Il convient d'ordonner à la société Sysco France de remettre à Mme [H] [B] un certificat de travail, un bulletin de salaire récapitulatif, un reçu pour solde de tout compte et une attestation France Travail rectifiés tenant compte de la présente décision.
Compte tenu de la solution du litige, la cour confirme le jugement entrepris en ce qu'il a condamné la société Sysco France aux dépens et à payer à Mme [B] la somme de 800 euros au titre de ses frais irrrépétibles.

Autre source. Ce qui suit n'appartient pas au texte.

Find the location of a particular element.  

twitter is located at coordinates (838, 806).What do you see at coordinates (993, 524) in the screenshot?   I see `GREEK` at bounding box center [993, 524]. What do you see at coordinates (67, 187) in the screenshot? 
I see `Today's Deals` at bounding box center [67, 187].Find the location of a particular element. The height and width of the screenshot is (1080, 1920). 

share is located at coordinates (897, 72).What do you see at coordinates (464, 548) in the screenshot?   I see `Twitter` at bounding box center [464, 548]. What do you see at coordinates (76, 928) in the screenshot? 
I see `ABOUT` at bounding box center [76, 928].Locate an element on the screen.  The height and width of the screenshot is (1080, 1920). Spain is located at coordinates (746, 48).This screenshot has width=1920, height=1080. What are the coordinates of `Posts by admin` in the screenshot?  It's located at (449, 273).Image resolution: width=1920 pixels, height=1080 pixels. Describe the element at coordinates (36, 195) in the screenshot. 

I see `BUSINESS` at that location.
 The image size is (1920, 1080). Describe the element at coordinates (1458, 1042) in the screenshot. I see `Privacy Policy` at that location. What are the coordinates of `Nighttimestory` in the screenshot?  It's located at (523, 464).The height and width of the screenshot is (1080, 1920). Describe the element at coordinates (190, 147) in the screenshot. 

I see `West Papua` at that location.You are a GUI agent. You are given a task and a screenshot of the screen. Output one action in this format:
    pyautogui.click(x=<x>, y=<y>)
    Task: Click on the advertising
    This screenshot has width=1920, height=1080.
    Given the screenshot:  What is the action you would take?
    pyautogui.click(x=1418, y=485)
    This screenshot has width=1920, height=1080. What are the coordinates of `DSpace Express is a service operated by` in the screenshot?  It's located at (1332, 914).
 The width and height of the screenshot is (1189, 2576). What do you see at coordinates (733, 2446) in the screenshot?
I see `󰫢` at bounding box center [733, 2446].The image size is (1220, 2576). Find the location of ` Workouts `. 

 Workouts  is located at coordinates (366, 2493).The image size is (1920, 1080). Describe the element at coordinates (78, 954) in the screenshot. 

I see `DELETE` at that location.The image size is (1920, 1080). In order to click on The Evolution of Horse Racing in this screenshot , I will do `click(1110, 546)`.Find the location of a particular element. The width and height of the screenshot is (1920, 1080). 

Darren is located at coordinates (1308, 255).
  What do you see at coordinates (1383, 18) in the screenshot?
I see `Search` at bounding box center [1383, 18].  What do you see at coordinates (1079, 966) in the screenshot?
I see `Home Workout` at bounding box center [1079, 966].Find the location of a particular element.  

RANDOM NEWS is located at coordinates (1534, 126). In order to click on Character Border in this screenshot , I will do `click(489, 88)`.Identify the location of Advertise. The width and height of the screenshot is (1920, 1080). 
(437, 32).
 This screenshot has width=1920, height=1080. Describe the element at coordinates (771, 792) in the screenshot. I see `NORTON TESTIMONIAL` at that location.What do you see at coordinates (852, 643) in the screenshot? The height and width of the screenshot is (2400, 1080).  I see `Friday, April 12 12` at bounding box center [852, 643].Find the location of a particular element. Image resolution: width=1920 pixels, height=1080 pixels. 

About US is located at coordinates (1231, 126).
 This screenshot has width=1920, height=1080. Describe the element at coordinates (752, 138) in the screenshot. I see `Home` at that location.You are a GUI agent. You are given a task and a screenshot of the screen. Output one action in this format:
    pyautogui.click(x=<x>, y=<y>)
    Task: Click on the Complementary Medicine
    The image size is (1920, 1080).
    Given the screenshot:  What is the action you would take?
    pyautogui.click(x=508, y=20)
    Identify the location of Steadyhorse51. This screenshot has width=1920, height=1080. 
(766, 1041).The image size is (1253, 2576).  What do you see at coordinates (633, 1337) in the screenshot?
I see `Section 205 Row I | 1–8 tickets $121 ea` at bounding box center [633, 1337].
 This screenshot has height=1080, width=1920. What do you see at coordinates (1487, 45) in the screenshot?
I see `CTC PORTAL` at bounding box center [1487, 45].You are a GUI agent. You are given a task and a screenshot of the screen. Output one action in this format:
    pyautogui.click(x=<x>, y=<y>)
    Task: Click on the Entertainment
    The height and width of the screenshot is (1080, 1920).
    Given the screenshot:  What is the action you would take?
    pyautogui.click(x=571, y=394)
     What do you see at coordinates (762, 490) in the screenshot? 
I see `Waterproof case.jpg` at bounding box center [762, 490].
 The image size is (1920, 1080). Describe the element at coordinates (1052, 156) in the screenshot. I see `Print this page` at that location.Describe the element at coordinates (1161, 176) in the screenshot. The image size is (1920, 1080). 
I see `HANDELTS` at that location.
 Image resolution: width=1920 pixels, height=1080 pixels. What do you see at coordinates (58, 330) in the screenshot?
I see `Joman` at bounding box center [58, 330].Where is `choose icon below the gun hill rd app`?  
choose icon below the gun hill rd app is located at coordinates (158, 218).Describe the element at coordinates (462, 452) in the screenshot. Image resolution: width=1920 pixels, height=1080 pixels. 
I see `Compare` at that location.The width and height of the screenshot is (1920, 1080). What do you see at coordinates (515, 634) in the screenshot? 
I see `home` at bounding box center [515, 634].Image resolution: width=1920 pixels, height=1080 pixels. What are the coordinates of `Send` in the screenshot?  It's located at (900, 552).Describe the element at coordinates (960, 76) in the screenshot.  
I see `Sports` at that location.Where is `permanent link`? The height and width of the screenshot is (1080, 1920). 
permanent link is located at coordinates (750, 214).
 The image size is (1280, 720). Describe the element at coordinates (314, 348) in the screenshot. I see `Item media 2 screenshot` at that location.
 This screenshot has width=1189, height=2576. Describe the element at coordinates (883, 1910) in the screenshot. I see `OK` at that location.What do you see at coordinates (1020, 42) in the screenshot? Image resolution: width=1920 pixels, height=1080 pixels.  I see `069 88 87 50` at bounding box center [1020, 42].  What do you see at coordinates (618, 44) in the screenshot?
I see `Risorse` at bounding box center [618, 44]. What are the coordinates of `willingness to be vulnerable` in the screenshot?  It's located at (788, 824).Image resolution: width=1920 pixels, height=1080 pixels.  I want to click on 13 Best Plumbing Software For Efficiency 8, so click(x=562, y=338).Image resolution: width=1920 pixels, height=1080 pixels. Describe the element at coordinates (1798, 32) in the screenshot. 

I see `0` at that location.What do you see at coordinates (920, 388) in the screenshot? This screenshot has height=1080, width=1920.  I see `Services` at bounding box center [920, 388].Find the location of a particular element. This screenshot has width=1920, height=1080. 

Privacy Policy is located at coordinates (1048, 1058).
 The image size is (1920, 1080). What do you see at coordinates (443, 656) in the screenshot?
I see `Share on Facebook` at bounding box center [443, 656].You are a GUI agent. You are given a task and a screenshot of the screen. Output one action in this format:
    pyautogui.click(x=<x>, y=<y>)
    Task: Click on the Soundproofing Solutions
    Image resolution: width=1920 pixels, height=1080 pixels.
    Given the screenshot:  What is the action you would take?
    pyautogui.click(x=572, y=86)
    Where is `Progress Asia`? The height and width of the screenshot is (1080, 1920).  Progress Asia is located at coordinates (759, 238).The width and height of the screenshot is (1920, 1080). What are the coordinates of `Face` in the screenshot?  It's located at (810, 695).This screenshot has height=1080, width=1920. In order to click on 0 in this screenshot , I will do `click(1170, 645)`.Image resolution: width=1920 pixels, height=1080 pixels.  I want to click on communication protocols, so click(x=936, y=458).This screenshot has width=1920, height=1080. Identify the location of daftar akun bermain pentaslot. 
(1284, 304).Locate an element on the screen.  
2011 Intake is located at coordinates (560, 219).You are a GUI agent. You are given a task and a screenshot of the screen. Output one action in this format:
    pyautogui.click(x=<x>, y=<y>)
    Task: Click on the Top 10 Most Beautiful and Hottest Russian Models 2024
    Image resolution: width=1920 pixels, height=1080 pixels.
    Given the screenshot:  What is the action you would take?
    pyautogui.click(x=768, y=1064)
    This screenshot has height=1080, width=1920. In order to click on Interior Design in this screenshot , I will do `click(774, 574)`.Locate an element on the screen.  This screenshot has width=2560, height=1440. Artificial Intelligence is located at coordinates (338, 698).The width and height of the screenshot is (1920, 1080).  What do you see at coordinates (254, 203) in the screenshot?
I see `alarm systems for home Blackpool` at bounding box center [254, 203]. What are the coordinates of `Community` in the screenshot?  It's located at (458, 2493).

La société Sysco France qui succombe à hauteur d'appel doit en supporter les dépens et être déboutée de sa demande au titre de l'article 700 du code de procédure civile. Il serait enfin inéquitable de laisser supporter à Mme [B] l'intégralité des frais exposés pour les besoins de l'instance d'appel de sorte que la société Sysco France est condamnée à lui payer une somme de 1 500 euros au titre de l'article 700 du code de procédure civile.
PAR CES MOTIFS
Confirme le jugement rendu le 9 septembre 2022 par le conseil de prud'hommes de Bordeaux en ce qu'il a :
- dit que la SAS Sysco France a été défaillante et a rompu le contrat de travail à durée déterminée de Mme [H] [B] de façon abusive en violation de l'article L.1243-4 du code du travail,
- débouté Mme [H] [B] de ses demandes relatives à l'irrégularité des contrats de travail et d'indemnisation de son préjudice moral,
- condamné la SAS Sysco France aux dépens et à payer à Mme [H] [B] une indemnité de 800 euros au titre de l'article 700 du code de procédure civile,
L'infirme pour le surplus,
Statuant à nouveau sur les chefs du jugement infirmés,
Condamne la SAS Sysco France à payer à Mme [H] [B] les sommes suivantes:
- 10 025,99 euros net à titre de dommages et intérêts pour rupture abusive du troisième contrat de travail à durée déterminée,
- 1 797,93 euros brut au titre de l'indemnité de fin de contrat pour les deuxième et troisième contrats de travail à durée déterminée,
Fixe à la somme de 1 997,70 euros brut la moyenne des trois derniers mois de salaire en application de l'article R.1454-28 du code du travail,
Y ajoutant,
Déboute Mme [H] [B] de sa demande d'indemnité compensatrice de congés payés pour la période du 20 mars 2020 au 31 août 2020,
Dit que les dommages et intérêts alloués à Mme [H] [B] sont assortis d'intérêts au taux légal à compter de la présente décision,
Dit que les créances salariales allouées à Mme [H] [B] sont assorties d'intérêts au taux légal à compter de la date de réception par la SAS Sysco France de la convocation devant le bureau de conciliation,
Ordonne à la SAS Sysco France de remettre à Mme [H] [B] un certificat de travail, un bulletin de salaire récapitulatif, un reçu pour solde de tout compte et une attestation France Travail rectifiés tenant compte de la présente décision,
Condamne la SAS Sysco France aux dépens d'appel,
Déboute la SAS Sysco France de sa demande au titre de l'article 700 du code de procédure civile,
Condamne la SAS Sysco France à payer à Mme [H] [B] la somme de 1 500 euros au titre de l'article 700 du code de procédure civile, à hauteur d'appel.
Signé par Marie-Paule Menu, présidente et par Sylvaine Déchamps, greffière à laquelle la minute de la décision a été remise par le magistrat signataire.